Task
Which of the lines below contain the word "checkbox"? Pull out each one.

==== Data supplied

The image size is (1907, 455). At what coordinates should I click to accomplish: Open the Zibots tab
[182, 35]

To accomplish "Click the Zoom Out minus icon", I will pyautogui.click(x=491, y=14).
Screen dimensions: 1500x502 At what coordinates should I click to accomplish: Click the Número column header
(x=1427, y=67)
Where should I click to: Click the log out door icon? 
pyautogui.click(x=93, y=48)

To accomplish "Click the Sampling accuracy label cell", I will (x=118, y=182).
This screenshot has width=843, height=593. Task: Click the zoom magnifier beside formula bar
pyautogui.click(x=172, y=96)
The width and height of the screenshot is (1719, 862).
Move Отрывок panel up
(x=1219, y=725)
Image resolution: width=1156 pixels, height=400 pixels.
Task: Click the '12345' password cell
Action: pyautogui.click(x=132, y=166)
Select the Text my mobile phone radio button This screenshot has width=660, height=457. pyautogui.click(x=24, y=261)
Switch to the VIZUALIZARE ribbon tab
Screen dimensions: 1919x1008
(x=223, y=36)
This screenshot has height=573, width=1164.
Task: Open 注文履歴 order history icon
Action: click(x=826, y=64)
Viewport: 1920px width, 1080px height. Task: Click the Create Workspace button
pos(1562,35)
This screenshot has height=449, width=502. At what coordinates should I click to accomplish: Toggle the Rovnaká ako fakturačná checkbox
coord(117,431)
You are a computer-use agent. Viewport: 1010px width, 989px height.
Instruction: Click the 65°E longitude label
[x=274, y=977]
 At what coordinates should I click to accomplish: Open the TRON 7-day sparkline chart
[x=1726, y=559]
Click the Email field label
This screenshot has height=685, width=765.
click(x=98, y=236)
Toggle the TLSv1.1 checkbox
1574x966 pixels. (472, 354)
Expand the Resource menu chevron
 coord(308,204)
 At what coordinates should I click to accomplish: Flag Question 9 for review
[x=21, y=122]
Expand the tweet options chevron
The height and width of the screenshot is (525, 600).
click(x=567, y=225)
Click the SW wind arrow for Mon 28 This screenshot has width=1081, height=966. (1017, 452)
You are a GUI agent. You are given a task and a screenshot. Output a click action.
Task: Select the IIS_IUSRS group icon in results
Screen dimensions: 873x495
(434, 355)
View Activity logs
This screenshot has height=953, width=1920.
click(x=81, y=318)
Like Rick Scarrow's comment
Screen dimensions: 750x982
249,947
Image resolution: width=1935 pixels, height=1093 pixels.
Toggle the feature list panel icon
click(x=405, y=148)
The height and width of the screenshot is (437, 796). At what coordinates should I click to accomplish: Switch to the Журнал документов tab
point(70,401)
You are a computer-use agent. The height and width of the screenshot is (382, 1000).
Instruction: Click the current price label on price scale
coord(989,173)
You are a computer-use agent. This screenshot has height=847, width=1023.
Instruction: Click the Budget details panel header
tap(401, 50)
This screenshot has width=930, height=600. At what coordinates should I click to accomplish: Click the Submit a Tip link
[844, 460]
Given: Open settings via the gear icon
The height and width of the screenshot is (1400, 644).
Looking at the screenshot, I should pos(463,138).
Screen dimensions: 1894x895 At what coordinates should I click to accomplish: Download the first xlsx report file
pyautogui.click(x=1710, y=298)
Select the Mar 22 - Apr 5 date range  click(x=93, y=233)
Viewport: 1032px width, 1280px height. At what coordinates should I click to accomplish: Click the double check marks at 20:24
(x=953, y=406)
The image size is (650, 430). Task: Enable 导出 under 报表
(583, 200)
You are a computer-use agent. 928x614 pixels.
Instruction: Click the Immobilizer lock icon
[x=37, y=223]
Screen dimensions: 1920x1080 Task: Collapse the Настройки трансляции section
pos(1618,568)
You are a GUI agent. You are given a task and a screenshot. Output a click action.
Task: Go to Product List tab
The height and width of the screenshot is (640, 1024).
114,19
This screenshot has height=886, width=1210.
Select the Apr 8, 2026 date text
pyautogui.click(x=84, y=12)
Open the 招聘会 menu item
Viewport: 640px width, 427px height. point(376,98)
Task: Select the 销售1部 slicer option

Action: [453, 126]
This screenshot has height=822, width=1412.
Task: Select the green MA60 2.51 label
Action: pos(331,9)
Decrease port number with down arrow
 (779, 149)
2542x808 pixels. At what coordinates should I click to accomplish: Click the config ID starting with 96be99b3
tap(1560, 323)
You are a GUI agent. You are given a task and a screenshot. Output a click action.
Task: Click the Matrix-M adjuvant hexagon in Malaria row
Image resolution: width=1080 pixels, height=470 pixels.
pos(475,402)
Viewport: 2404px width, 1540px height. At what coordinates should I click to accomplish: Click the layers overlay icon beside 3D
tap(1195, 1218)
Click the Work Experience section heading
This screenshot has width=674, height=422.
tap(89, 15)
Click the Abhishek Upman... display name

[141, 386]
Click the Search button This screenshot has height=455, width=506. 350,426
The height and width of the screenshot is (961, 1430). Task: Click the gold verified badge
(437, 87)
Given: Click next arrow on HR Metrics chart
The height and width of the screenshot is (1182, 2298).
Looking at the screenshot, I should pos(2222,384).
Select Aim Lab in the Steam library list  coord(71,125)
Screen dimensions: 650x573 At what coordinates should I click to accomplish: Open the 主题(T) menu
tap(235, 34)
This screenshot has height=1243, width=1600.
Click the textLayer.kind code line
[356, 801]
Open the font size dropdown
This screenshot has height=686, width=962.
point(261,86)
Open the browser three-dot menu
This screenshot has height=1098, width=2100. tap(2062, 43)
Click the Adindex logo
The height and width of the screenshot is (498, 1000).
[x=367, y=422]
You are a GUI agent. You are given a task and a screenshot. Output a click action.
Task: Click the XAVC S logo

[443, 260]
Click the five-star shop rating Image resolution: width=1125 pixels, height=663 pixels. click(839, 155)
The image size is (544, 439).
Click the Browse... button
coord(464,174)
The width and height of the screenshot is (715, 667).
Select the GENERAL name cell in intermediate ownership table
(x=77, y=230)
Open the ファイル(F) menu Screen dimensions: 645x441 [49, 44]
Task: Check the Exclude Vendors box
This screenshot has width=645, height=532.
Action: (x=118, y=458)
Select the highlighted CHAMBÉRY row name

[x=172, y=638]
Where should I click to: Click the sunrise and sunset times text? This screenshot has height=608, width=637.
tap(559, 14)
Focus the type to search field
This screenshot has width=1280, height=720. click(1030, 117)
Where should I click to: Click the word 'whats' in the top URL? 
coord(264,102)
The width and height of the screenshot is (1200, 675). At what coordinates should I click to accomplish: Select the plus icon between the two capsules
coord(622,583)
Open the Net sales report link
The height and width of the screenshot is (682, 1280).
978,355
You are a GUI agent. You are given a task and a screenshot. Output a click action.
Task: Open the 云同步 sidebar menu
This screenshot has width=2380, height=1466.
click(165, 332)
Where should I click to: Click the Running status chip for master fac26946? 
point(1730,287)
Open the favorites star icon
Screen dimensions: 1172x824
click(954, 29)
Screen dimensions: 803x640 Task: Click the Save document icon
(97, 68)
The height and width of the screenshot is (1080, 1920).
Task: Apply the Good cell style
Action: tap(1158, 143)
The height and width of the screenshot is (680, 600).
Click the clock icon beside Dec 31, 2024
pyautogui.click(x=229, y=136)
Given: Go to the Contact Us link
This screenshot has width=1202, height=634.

========

Exercise solution
This screenshot has height=449, width=502. At what coordinates should I click to accomplish: Toggle the Rovnaká ako fakturačná checkbox
Toggle the TLSv1.1 checkbox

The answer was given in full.